# Exercise
What lines of the data below hold the string "computer"? Copy each one.

Stored records
»»

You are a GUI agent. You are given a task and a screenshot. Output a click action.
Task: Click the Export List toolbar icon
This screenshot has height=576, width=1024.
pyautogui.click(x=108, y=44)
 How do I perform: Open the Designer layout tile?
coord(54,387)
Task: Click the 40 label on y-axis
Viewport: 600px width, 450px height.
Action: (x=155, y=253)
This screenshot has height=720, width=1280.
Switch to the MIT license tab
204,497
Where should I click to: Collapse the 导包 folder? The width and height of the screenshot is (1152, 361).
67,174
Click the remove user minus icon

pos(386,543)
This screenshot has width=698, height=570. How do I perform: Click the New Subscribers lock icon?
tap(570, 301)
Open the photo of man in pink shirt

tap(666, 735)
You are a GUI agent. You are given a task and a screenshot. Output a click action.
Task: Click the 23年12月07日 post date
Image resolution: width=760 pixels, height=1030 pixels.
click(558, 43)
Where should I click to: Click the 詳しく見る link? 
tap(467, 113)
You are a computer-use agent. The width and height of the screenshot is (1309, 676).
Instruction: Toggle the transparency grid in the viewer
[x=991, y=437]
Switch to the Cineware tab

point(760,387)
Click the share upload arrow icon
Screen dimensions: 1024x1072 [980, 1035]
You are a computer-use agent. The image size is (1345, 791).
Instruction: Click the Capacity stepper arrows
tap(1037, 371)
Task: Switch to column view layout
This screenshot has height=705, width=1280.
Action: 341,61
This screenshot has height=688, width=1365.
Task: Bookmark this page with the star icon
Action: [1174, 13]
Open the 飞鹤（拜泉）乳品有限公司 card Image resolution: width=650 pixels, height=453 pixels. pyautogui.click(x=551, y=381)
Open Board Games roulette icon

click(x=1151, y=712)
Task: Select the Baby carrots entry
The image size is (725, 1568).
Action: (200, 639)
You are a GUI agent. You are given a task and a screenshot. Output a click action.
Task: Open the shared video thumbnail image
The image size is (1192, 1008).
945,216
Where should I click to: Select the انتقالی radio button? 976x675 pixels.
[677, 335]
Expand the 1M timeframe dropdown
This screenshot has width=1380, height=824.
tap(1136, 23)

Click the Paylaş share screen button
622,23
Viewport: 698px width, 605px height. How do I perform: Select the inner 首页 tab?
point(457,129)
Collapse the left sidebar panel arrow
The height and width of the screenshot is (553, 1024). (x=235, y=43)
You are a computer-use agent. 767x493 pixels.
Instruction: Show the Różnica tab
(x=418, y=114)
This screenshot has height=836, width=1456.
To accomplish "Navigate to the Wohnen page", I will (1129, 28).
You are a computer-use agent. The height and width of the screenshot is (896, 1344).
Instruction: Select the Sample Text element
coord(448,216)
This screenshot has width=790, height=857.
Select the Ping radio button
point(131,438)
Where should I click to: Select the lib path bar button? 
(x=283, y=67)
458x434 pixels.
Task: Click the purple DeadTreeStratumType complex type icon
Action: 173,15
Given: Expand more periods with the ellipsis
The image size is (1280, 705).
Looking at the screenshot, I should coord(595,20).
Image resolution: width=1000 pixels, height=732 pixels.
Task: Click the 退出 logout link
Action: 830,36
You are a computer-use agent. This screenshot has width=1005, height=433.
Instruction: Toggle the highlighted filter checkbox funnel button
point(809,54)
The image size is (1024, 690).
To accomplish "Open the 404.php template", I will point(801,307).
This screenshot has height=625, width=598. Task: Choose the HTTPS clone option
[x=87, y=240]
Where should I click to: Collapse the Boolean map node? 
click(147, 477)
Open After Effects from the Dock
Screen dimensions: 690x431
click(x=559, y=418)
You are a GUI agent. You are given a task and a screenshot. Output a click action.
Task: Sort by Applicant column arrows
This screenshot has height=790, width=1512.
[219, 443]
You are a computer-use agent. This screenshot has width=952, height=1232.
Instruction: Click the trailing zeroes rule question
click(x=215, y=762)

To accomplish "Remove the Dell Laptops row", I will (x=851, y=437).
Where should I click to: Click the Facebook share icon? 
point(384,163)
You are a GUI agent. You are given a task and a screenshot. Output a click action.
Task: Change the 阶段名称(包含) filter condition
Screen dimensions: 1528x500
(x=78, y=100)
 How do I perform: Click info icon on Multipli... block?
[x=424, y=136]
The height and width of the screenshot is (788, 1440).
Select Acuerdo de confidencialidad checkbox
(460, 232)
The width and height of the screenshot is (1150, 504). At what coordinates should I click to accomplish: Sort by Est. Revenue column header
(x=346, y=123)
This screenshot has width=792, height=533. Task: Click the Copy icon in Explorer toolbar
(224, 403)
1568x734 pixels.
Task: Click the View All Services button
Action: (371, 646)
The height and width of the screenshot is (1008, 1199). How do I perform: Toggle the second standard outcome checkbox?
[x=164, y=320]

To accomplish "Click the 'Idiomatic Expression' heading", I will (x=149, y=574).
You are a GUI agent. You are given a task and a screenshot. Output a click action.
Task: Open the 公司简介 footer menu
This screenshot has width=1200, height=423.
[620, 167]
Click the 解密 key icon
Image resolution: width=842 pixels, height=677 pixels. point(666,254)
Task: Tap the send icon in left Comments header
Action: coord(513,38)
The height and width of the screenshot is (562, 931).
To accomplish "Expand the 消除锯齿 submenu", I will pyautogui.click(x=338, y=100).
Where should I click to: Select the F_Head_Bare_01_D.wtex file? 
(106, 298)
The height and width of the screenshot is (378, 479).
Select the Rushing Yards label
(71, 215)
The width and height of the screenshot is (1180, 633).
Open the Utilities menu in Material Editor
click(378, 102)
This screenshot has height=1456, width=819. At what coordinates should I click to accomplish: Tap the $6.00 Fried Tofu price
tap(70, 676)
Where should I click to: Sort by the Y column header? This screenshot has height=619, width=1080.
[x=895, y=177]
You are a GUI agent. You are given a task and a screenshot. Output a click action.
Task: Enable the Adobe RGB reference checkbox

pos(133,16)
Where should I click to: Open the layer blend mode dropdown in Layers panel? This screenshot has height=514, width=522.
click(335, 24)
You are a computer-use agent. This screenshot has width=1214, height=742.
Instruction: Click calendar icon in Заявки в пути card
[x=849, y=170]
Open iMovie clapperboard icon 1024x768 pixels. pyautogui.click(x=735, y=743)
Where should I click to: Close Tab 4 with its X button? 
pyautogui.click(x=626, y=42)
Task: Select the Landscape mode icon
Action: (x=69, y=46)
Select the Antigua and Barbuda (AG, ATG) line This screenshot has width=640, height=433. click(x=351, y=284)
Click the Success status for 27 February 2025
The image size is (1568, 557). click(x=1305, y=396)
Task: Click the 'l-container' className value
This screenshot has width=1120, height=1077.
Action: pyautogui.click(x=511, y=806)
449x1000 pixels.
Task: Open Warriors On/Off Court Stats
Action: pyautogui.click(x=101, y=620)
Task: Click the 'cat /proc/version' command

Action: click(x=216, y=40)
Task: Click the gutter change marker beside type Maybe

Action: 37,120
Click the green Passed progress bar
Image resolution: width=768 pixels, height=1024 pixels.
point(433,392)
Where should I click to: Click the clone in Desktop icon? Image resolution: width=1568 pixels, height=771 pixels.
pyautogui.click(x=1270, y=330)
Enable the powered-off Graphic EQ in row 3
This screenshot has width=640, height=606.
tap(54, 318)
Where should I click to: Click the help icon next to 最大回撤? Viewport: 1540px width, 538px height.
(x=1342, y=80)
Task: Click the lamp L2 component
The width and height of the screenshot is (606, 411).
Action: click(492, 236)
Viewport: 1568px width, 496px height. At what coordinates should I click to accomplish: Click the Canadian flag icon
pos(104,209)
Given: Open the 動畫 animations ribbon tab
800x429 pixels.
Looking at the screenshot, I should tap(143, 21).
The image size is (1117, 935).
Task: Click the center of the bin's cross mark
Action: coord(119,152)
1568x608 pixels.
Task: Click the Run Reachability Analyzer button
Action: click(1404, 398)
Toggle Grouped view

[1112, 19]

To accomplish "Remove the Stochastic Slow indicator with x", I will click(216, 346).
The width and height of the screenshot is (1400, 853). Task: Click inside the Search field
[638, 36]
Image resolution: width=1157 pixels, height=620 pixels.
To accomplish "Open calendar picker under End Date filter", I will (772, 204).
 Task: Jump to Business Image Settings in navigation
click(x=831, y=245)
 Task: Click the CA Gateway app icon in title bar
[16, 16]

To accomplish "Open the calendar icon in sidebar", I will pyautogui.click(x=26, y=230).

««

# Answer space
You are a computer-use agent. The width and height of the screenshot is (1309, 676).
You are a computer-use agent. The image size is (1345, 791).
You are a computer-use agent. 767x493 pixels.
You are a computer-use agent. The height and width of the screenshot is (896, 1344).
You are a computer-use agent. This screenshot has width=1005, height=433.
You are a computer-use agent. This screenshot has width=952, height=1232.
You are a computer-use agent. This screenshot has width=1214, height=742.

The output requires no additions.